* **Records for the task**
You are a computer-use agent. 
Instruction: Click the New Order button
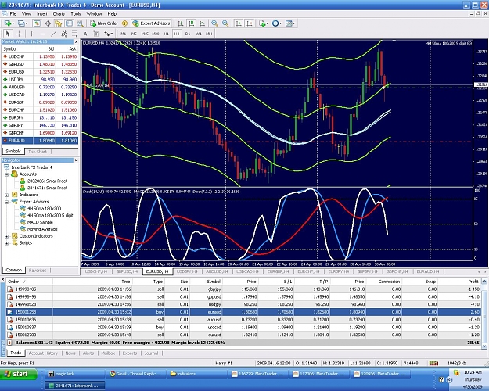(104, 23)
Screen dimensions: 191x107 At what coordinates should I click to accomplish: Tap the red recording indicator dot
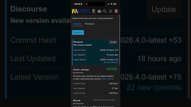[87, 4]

* **To do**
The result should be an exact copy of the material, containing no pictures.

* **Completed task**
You are a computer-use agent. 
Instruction: Click the New Order button
(104, 23)
Screen dimensions: 191x107 At what coordinates should I click to accomplish: Tap the red recording indicator dot
[87, 4]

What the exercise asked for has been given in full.